The task –
Omit the pictures and retype only the lines from the one containing "You are a computer-use agent. 626x543 pixels." through the end of the listing, both ends included.
[[ Material provided, beginning ]]
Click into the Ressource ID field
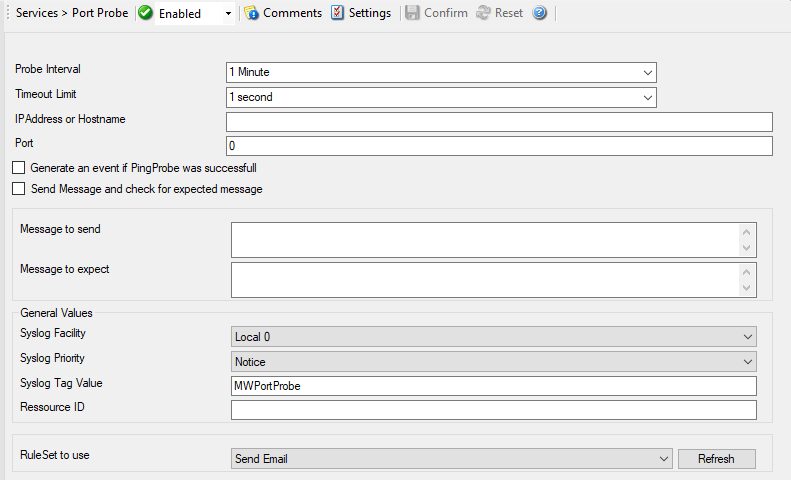The width and height of the screenshot is (791, 480). pyautogui.click(x=493, y=410)
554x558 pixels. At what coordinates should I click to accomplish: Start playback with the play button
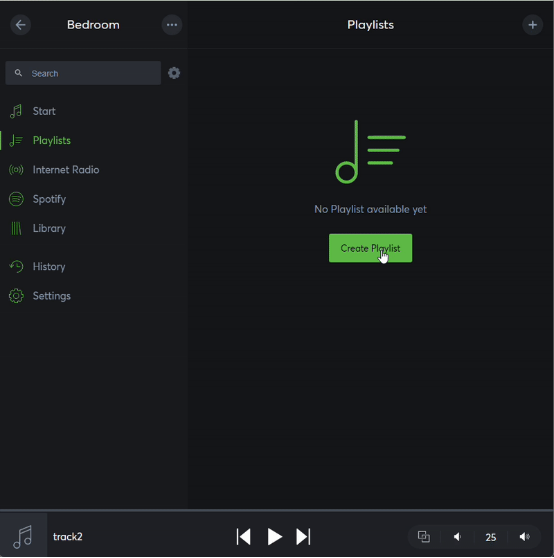click(274, 536)
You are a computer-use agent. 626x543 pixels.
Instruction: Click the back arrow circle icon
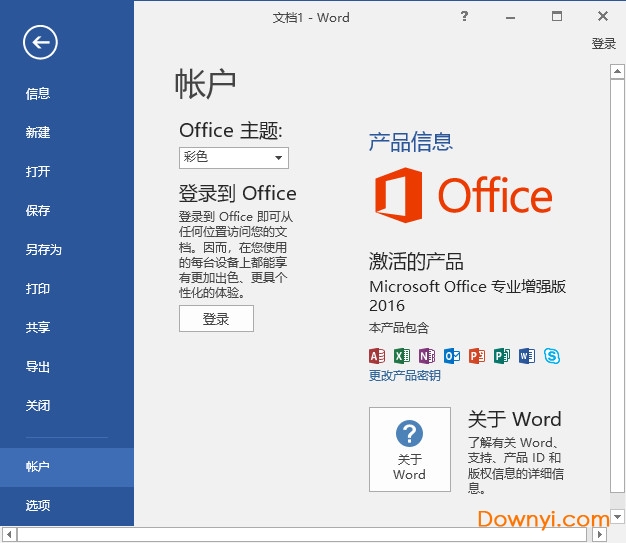click(41, 41)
[[ Material provided, end ]]
Response –
You are a computer-use agent. 626x543 pixels.
Instruction: Click the back arrow circle icon
click(41, 41)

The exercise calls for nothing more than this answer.